--- Records supplied ---
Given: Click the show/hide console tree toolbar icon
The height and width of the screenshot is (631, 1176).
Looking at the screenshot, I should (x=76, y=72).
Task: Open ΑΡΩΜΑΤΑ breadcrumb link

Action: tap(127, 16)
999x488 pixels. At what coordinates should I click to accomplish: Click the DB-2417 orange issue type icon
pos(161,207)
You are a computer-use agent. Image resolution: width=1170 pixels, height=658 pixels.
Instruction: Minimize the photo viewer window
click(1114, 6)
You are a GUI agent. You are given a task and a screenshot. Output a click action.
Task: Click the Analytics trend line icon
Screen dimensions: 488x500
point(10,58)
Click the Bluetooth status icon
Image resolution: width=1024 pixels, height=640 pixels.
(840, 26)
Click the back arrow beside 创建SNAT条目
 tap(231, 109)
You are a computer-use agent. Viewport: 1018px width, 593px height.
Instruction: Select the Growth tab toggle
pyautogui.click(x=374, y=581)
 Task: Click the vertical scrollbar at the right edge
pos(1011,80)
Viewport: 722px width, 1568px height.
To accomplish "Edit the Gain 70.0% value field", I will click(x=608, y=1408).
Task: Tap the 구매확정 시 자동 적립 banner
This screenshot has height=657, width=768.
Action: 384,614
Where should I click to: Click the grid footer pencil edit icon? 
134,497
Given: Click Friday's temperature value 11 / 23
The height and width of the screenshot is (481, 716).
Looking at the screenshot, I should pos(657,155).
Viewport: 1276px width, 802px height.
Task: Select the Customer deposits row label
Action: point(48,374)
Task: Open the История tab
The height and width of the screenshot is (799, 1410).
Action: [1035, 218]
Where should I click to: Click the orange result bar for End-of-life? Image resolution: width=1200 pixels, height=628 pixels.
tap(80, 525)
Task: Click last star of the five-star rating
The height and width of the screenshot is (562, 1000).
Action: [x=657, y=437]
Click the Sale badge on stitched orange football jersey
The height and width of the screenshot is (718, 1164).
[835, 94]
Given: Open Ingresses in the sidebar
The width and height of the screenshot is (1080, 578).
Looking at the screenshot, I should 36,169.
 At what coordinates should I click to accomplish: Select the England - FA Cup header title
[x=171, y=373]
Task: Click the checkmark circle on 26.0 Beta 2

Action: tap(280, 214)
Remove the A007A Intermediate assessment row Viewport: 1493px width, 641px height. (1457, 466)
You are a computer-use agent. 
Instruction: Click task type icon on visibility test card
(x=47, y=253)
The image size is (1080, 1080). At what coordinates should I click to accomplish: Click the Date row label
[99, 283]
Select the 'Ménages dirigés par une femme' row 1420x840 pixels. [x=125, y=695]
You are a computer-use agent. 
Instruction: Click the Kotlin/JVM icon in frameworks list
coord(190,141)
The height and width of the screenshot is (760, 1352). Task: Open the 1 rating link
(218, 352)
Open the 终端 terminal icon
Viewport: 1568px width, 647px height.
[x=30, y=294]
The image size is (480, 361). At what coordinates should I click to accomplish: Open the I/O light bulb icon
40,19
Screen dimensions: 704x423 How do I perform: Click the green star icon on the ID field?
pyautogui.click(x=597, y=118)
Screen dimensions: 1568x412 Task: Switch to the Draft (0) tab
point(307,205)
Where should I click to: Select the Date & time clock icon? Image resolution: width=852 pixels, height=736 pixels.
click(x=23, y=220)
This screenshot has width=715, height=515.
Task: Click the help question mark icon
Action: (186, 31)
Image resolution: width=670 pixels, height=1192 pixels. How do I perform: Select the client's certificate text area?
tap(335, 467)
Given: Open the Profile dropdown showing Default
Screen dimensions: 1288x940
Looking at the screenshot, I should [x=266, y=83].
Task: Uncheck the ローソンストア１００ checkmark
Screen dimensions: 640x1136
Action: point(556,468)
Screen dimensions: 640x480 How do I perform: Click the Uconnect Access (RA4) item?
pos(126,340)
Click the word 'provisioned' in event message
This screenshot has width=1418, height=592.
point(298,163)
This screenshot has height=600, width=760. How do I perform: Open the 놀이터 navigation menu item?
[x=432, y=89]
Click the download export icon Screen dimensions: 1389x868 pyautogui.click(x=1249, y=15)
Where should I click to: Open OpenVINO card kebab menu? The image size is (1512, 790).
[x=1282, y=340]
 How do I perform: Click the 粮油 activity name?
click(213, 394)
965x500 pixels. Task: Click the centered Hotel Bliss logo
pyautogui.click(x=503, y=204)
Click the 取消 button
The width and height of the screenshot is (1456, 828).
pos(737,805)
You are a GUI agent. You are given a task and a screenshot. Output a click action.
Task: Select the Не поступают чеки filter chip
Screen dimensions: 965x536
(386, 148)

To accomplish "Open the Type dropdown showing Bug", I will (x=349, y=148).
---
◆ Task item
Could you retype every record above exactly as given?

◆ Result for this task
Given: Click the show/hide console tree toolbar icon
The height and width of the screenshot is (631, 1176).
Looking at the screenshot, I should (x=76, y=72).
Task: Open ΑΡΩΜΑΤΑ breadcrumb link

Action: tap(127, 16)
999x488 pixels. At what coordinates should I click to accomplish: Click the DB-2417 orange issue type icon
pos(161,207)
You are a computer-use agent. Image resolution: width=1170 pixels, height=658 pixels.
Instruction: Minimize the photo viewer window
click(1114, 6)
You are a GUI agent. You are given a task and a screenshot. Output a click action.
Task: Click the Analytics trend line icon
Screen dimensions: 488x500
point(10,58)
Click the Bluetooth status icon
Image resolution: width=1024 pixels, height=640 pixels.
(840, 26)
Click the back arrow beside 创建SNAT条目
 tap(231, 109)
You are a computer-use agent. Viewport: 1018px width, 593px height.
Instruction: Select the Growth tab toggle
pyautogui.click(x=374, y=581)
 Task: Click the vertical scrollbar at the right edge
pos(1011,80)
Viewport: 722px width, 1568px height.
To accomplish "Edit the Gain 70.0% value field", I will click(x=608, y=1408).
Task: Tap the 구매확정 시 자동 적립 banner
This screenshot has height=657, width=768.
Action: 384,614
Where should I click to: Click the grid footer pencil edit icon? 
134,497
Given: Click Friday's temperature value 11 / 23
The height and width of the screenshot is (481, 716).
Looking at the screenshot, I should pos(657,155).
Viewport: 1276px width, 802px height.
Task: Select the Customer deposits row label
Action: point(48,374)
Task: Open the История tab
The height and width of the screenshot is (799, 1410).
Action: [1035, 218]
Where should I click to: Click the orange result bar for End-of-life? Image resolution: width=1200 pixels, height=628 pixels.
tap(80, 525)
Task: Click last star of the five-star rating
The height and width of the screenshot is (562, 1000).
Action: [x=657, y=437]
Click the Sale badge on stitched orange football jersey
The height and width of the screenshot is (718, 1164).
[835, 94]
Given: Open Ingresses in the sidebar
The width and height of the screenshot is (1080, 578).
Looking at the screenshot, I should 36,169.
 At what coordinates should I click to accomplish: Select the England - FA Cup header title
[x=171, y=373]
Task: Click the checkmark circle on 26.0 Beta 2

Action: tap(280, 214)
Remove the A007A Intermediate assessment row Viewport: 1493px width, 641px height. (1457, 466)
You are a computer-use agent. 
Instruction: Click task type icon on visibility test card
(x=47, y=253)
The image size is (1080, 1080). At what coordinates should I click to accomplish: Click the Date row label
[99, 283]
Select the 'Ménages dirigés par une femme' row 1420x840 pixels. [x=125, y=695]
You are a computer-use agent. 
Instruction: Click the Kotlin/JVM icon in frameworks list
coord(190,141)
The height and width of the screenshot is (760, 1352). Task: Open the 1 rating link
(218, 352)
Open the 终端 terminal icon
Viewport: 1568px width, 647px height.
[x=30, y=294]
The image size is (480, 361). At what coordinates should I click to accomplish: Open the I/O light bulb icon
40,19
Screen dimensions: 704x423 How do I perform: Click the green star icon on the ID field?
pyautogui.click(x=597, y=118)
Screen dimensions: 1568x412 Task: Switch to the Draft (0) tab
point(307,205)
Where should I click to: Select the Date & time clock icon? Image resolution: width=852 pixels, height=736 pixels.
click(x=23, y=220)
This screenshot has width=715, height=515.
Task: Click the help question mark icon
Action: (186, 31)
Image resolution: width=670 pixels, height=1192 pixels. How do I perform: Select the client's certificate text area?
tap(335, 467)
Given: Open the Profile dropdown showing Default
Screen dimensions: 1288x940
Looking at the screenshot, I should [x=266, y=83].
Task: Uncheck the ローソンストア１００ checkmark
Screen dimensions: 640x1136
Action: point(556,468)
Screen dimensions: 640x480 How do I perform: Click the Uconnect Access (RA4) item?
pos(126,340)
Click the word 'provisioned' in event message
This screenshot has width=1418, height=592.
point(298,163)
This screenshot has height=600, width=760. How do I perform: Open the 놀이터 navigation menu item?
[x=432, y=89]
Click the download export icon Screen dimensions: 1389x868 pyautogui.click(x=1249, y=15)
Where should I click to: Open OpenVINO card kebab menu? The image size is (1512, 790).
[x=1282, y=340]
 How do I perform: Click the 粮油 activity name?
click(213, 394)
965x500 pixels. Task: Click the centered Hotel Bliss logo
pyautogui.click(x=503, y=204)
Click the 取消 button
The width and height of the screenshot is (1456, 828).
pos(737,805)
You are a GUI agent. You are given a task and a screenshot. Output a click action.
Task: Select the Не поступают чеки filter chip
Screen dimensions: 965x536
(386, 148)

To accomplish "Open the Type dropdown showing Bug", I will (x=349, y=148).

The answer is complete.